Systemic effects may occur with inhaled corticosteroids, particularly when high doses are used over prolonged periods. Such effects are considerably less likely with inhaled therapy than with oral corticosteroids. Possible systemic effects include decreased bone mineral density. The effect is likely dose- and exposure duration-dependent, and may also be influenced by concomitant and prior corticosteroid therapy, as well as individual sensitivity.

Children

Due to the risk of growth retardation in children, growth monitoring should be performed in pediatric patients as described in the section "Special warnings and precautions for use".

Shelf life. 2 years.

Storage conditions.

Store at temperatures not exceeding 30 °C.

Keep out of the reach of children.

Pressurized container – do not pierce. Do not throw into fire, even when empty.

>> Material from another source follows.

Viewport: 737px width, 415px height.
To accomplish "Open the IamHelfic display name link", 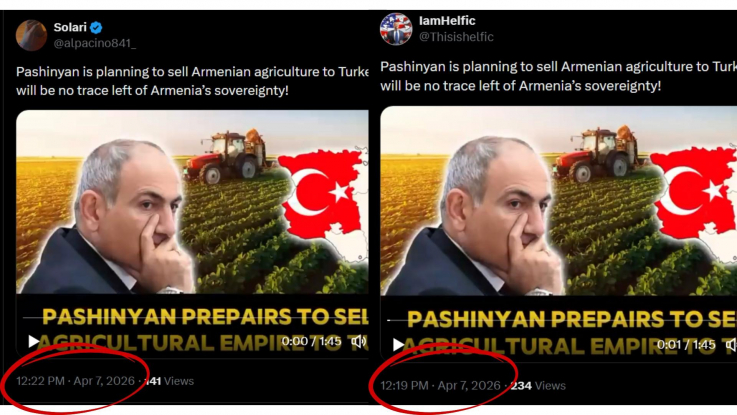I will 447,21.
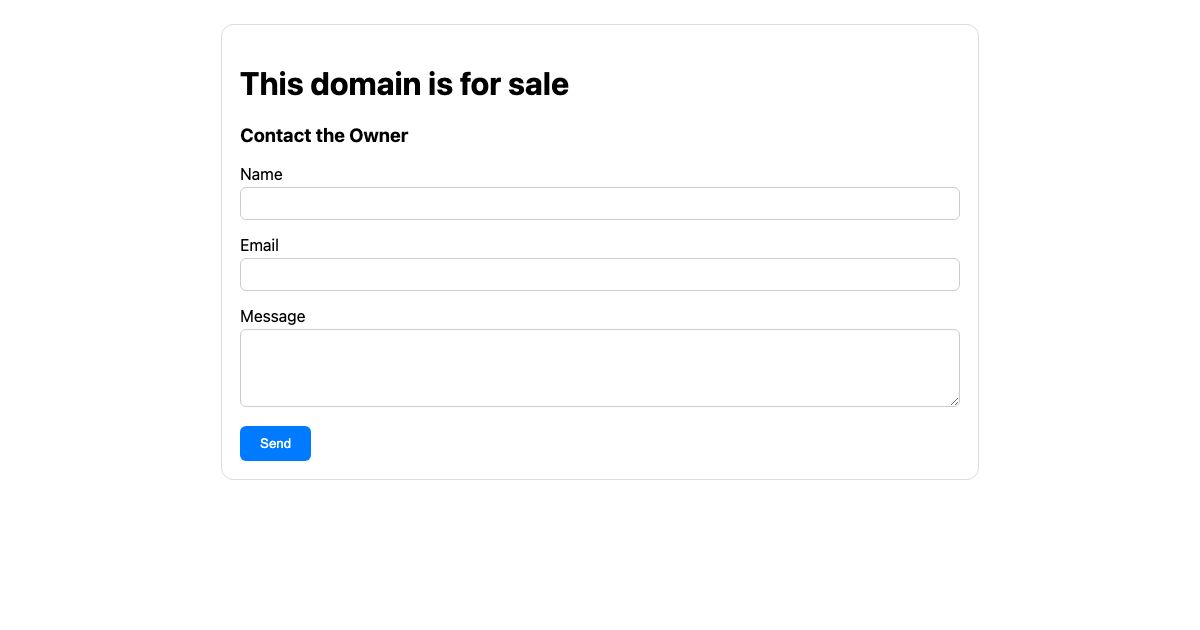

Protect from direct sunlight. Do not store near sources of heat.

Do not freeze.

Packaging.

Aluminum canister containing 200 doses (10 ml) of 50 mcg/dose or 200 mcg/dose of budesonide, with a plastic actuator and cap, in a cardboard box.

Prescription status. Prescription only.

Manufacturer.

LABORATORIO ALDO-UNION, S.L. / LABORATORIO ALDO-UNION, S.L.

Manufacturer's address.

Baronesa de Malda, 73, 08950 Esplugues de Llobregat, Barcelona, Spain / Baronesa de Malda, 73, 08950 Esplugues de Llobregat, Barсelona, Spain.

Marketing Authorization Holder.

JSC «INTELI GENERICS NORD» / JSC «INTELI GENERICS NORD».

Address of Marketing Authorization Holder.

Seimyniskiu 3, 09312, Vilnius, Lithuania / Seimyniskiu 3, 09312, Vilnius, Lithuania.